Billions of Messages a Day – Yelp’s Real-time Data Pipeline

by Justin Cunningham, Technical Lead, Software Engineering, Yelp
video, slide
Yelp moved quickly into building out a comprehensive service oriented architecture, and before long had over 100 data-owning production services. Distributing data across an organization creates a number of issues, particularly around the cost of joining disparate data sources, dramatically increasing the complexity of bulk data applications. Straightforward solutions like bulk data APIs and sharing data snapshots have significant drawbacks.

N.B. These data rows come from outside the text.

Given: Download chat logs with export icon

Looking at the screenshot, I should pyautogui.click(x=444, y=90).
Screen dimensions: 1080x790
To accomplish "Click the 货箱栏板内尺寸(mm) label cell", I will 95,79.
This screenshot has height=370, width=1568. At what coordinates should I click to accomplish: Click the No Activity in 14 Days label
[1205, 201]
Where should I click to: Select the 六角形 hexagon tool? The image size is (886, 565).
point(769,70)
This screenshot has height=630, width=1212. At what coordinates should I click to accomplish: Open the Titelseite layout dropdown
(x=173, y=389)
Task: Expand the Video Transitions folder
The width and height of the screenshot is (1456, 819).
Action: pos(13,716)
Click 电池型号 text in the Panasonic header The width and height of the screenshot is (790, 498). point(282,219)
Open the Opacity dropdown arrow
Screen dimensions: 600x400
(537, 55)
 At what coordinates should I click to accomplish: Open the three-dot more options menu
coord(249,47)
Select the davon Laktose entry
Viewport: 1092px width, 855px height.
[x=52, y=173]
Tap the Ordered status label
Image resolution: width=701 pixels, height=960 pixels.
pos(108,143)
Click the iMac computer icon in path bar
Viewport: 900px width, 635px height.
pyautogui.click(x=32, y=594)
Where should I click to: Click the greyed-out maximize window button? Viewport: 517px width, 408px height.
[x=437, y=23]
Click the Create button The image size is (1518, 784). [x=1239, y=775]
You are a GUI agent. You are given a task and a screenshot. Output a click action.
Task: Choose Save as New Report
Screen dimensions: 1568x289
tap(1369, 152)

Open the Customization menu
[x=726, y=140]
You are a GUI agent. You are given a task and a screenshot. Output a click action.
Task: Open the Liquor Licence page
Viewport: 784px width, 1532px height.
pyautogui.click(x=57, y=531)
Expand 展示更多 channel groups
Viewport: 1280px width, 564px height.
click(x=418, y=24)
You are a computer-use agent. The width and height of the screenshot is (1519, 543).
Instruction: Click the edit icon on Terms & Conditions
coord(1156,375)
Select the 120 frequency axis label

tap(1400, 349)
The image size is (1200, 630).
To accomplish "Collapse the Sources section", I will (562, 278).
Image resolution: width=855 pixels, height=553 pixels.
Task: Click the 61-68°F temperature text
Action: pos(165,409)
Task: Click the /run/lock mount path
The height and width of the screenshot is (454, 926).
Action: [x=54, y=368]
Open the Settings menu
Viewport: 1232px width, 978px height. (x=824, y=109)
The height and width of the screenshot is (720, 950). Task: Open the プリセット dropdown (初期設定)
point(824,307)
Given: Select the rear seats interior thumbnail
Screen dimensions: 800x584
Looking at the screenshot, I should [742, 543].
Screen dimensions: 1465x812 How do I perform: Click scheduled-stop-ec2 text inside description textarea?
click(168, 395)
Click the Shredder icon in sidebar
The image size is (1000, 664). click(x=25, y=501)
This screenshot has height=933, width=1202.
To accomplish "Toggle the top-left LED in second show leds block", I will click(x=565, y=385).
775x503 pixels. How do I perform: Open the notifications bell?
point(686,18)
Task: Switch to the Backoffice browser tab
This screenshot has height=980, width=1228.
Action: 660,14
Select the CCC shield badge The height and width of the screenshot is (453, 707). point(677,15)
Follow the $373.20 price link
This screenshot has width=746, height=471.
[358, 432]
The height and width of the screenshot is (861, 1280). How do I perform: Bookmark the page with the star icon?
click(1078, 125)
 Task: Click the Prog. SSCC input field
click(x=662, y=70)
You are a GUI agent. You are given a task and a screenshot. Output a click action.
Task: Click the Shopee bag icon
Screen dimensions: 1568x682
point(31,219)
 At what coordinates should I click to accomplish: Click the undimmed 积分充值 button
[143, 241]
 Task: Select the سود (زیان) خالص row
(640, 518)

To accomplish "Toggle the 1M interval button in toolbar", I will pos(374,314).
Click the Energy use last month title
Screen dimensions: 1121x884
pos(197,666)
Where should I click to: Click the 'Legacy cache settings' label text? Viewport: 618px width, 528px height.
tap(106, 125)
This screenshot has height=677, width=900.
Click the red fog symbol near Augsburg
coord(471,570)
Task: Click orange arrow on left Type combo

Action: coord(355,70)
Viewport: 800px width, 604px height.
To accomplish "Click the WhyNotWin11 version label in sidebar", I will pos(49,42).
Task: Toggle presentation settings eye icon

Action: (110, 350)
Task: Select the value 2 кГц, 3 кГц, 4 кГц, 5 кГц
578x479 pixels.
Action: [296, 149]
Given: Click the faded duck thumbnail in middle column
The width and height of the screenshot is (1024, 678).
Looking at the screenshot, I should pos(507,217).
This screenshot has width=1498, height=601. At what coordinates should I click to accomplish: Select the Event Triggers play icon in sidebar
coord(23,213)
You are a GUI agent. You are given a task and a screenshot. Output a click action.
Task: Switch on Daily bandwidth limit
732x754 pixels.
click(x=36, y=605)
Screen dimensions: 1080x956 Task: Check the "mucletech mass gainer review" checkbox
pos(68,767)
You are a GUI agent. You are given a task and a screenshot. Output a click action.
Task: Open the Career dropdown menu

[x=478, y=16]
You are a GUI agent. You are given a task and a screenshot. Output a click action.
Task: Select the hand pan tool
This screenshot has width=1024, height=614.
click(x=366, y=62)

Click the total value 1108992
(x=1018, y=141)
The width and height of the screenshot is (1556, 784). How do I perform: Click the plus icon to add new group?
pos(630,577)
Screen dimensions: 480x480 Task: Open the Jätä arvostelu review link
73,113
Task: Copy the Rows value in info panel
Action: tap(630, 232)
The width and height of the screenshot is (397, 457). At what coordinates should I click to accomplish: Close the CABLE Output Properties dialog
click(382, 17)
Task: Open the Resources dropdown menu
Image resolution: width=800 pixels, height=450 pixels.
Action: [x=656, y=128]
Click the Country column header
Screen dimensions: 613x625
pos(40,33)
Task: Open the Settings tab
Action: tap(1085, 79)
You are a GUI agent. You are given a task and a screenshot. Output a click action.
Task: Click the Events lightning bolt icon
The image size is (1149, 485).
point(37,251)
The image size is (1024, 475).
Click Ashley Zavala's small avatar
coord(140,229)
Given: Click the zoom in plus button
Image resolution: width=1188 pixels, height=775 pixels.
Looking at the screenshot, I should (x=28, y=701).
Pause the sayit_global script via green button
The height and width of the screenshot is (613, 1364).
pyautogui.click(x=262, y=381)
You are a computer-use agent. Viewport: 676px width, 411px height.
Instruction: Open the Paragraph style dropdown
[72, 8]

Yelp’s Data Pipeline makes it easier for these services to communicate with each other, provides a framework for real-time data processing, and facilitates high-performance bulk data applications – making large SOAs easier to work with. The Data Pipeline provides a series of guarantees that makes it easy to create universal data producers and consumers that can be mashed up into interesting real-time data flows. We’ll show how a few simple services at Yelp lay the foundation that powers everything from search to our experimentation framework.

以下内容来自谷歌翻译：
Yelp迅速建立了面向全面的面向服务架构，并且长期以来一直拥有超过100个数据拥有的生产服务。跨组织分发数据会产生一些问题，特别是在加入不同数据源的成本之间，大大增加了批量数据应用程序的复杂性。直观的解决方案，如批量数据API和共享数据快照具有重大缺陷。 Yelp的数据管道使这些服务更容易相互通信，为实时数据处理提供框架，并促进高性能批量数据应用程序 - 使大型SOA更易于使用。数据管道提供了一系列保证，可以轻松创建通用数据生产者和消费者，从而将其融入有趣的实时数据流中。我们将展示Yelp的几个简单服务如何为搜索到实验框架提供一切依据。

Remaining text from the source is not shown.